とうれしそうに語ってくれたことが未だに印象に残っています。ああ、こんな幸せがあるんだ、ってしみじみ思いましたね。

 おんぼろの廃屋ではありましたが、障がいのある人と一緒に暮らす見るからにあたたかな「暮らし」がそこにはありました。年に一度「ボーナス出たら、スナック行って、ジュース飲むんだよ」コーイチローさんがうきうきしながら語るような、ささやかな楽しみもありました。

 今のように福祉の制度も十分に整っていない時代でしたから、障がいのある人たちといっしょに暮らしを立てていくことは、よほどの「志」がないとできないことでした。強い「志」がないとできない事業であれば、次の若い世代に引き継げないと、その後、社会福祉法人になり、福祉事業所とグループホームになりました。

 建物は建て替えられましたが、「暮らし」のあたたかさがグループホームにはありました。そのグループホームにも「個別支援計画」なる指導体制の確立が求められ、

 《地域で働き、地域で暮らす「場」が、次第に「トレーニング施設」へと様変わりしてゆくように思われます。》

 と、「おむすび通信」におむすび長屋の主・田中さんが嘆いていました。
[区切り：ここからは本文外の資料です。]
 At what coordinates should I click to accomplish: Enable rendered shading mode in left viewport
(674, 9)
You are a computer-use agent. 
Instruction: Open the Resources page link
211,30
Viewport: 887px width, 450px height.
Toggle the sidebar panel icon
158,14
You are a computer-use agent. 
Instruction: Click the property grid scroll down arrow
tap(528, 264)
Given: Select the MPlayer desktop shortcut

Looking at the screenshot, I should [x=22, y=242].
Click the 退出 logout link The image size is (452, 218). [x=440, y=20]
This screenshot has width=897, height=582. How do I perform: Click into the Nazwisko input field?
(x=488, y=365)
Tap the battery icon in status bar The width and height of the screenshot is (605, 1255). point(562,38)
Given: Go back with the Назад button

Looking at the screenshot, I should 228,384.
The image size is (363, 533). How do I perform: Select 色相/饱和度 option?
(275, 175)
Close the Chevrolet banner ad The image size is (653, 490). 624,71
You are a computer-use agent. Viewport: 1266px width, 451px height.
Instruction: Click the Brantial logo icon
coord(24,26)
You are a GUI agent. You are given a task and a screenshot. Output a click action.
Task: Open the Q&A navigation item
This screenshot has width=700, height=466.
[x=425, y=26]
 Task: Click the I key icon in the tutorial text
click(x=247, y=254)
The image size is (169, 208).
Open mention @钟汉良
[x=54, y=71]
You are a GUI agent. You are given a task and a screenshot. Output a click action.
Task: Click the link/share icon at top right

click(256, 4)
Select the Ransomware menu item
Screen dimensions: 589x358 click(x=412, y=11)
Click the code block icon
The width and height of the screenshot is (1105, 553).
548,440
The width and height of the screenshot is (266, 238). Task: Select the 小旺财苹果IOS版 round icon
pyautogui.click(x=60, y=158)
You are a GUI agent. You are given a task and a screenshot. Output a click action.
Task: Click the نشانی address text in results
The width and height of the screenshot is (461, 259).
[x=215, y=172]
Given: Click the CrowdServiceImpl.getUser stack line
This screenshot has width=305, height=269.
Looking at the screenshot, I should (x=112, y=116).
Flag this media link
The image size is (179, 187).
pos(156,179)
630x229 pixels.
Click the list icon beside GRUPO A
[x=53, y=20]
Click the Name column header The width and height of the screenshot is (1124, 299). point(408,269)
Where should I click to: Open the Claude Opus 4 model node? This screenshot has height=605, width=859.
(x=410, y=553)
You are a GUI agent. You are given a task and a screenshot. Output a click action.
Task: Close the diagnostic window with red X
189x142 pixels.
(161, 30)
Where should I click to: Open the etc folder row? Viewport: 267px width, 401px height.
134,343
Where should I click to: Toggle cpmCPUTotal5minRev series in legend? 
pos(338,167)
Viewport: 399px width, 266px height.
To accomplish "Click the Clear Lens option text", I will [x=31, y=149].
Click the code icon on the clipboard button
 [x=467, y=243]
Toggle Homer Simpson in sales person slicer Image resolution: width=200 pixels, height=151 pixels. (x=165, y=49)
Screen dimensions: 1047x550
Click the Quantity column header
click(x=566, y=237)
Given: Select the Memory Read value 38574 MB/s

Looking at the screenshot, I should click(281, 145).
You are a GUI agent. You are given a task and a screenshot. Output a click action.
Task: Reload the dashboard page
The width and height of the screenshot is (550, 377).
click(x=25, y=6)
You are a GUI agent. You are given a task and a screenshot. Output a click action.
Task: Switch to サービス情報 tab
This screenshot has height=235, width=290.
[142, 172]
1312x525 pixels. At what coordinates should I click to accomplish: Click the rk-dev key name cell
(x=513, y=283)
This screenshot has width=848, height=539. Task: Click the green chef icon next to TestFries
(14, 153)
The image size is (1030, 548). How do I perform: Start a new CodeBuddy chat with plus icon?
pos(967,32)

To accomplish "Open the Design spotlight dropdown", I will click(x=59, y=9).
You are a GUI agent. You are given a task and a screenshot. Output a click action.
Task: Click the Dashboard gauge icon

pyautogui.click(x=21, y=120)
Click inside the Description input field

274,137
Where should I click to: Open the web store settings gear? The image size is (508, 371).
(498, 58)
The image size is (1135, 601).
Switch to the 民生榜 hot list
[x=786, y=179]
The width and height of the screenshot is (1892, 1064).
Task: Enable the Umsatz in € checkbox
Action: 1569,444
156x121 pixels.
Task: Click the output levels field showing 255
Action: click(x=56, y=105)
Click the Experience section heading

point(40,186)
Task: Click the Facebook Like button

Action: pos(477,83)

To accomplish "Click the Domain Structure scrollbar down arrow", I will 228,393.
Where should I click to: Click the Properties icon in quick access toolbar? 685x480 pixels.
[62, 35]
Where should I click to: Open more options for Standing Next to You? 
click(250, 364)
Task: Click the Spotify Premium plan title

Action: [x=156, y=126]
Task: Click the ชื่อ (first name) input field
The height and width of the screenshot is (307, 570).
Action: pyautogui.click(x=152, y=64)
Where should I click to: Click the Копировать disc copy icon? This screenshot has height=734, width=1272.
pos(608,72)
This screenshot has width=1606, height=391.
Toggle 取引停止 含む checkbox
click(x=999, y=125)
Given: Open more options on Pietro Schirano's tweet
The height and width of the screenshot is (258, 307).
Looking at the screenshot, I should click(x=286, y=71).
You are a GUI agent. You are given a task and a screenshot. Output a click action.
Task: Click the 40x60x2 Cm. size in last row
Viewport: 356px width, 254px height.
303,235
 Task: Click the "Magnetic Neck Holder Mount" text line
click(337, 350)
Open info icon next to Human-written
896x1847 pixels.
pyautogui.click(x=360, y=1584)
「個別支援計画」の本質を突いています。

 《人のにおいのぷんぷんする連中に、色々面倒くさいことが起こっても、「ったくしょうがねぇなあ」といいつつ、寄り添う》田中さんたちの姿勢が好きでした。そういう姿勢だったからこそ、そこでの「暮らし」「仕事」には「あたたかさ」がありました。

 そんなところへ「個別支援計画」が入り込んだのです。事業をやっていく上で福祉サービスの報酬をもらう以上、やむを得ないこととはいえ、「個別支援計画」で描かれる彼らとの関係は、彼らに寄り添う、という人間くさい姿勢からはほど遠い関係になっています。

 彼らに寄り添いながら、丁寧に暮らしと仕事を作ってきた田中さんたちにとっては、全く理解しがたい制度だろうと思います。福祉の世界がどういう方向を向いているかがよくわかります。

 

 それでも尚、彼らとのあたたかなおつきあいこそ大事にしたいと私は思うのです。いっしょに生きていく、というのは、「ったくしょうがねぇなあ」といいつつ、今日もまた寄り添ってしまうような、そんなおつきあいであり、生き方ですから。